The investment return is up from the 16.2% profit the scheme made in 2010.
Hasse Jørgensen, managing director, said: “Our traditional pension plans achieved an unusually high level of return of more than 20% in 2011.
“With this, Sampension has set a new record for profit - which has not been higher for many years, to my knowledge.”
The result was very satisfactory in a market characterised by great uncertainty, he said.
“The result can be attributed in large part to the hedging we have carried out against interest-rate falls, and the large profit offsets the much higher need for reserves, which is a consequence of the low level of interest rates,” Jørgensen said.
Unit-link pension plans saw lower but positive returns for 2011.
Pre-tax profit in the ‘3 in 1’ lifelong pension product ranged from 0.9% to 6.5%, depending on the age group.
The year before, profit on the unit-link side of the business had been higher, ranging from 12.6% to 9.1%.
Sampension said the main factor in these return levels was falling interest rates.
Another factor was alternatives, including private equity and private equity funds, which had proved their worth by adding strong, stabilising profit to the portfolios when global markets began to fall, it said.
Jørgensen added: “The alternative investments have slightly higher costs than quoted equities, but the money has been well spent and is a significant factor in giving our customers such a good return.
“Sampension traditionally holds a higher proportion of private equity and other alternative investments than is the case for the pensions market in general.”
In other results news, pensions provider PenSam Liv - the largest unit in the PenSam group - reported an investment return of DKK5.2bn (€700m) in absolute terms, or 10.9%.
Within the overall return, investments behind the older ‘Tradition’ with-profits plan produced 15.7% in 2011, up from the 9.3% reported for 2010.
The newer ‘Fleksion’ product returned 2.2%, down from 11.4%.
PenSam said the returns vindicated its strategy of more property and infrastructure, plus investment in mortgages bonds.
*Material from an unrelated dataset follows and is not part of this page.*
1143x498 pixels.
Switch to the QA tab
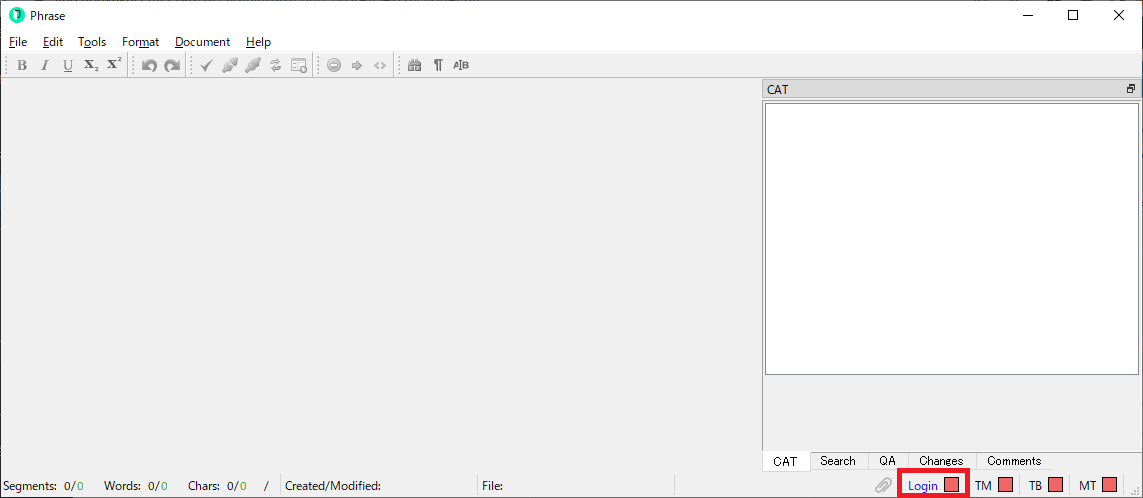(887, 461)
Director Helen Kobæk said: “It has been a challenging year for investment, and so it is satisfying to be able to confirm PenSam Liv is able to give customers a good return this year as well.”
Fleksion - the product for all new customers and those who joined after 1 July 1999 - was hit harder by market turmoil because of its higher proportion of equities and low use of interest-rate hedging, PenSam said.
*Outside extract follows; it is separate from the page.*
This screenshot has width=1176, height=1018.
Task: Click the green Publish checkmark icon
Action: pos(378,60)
Overall, investment strategy had been based on increasing the return by spreading risks across several asset classes, PenSam said.
This meant a higher level of investment in property and infrastructure and also investing in Danish mortgage bonds, it said.
“The long-sighted investment strategy is working, and the priorities we have set have been the right ones,” it said.
The 2012 account dividend for the Tradition product has risen only slightly to 3.54% from 3.53% in 2011, while the Fleksion account dividend rose to 3.84% from 2.35%.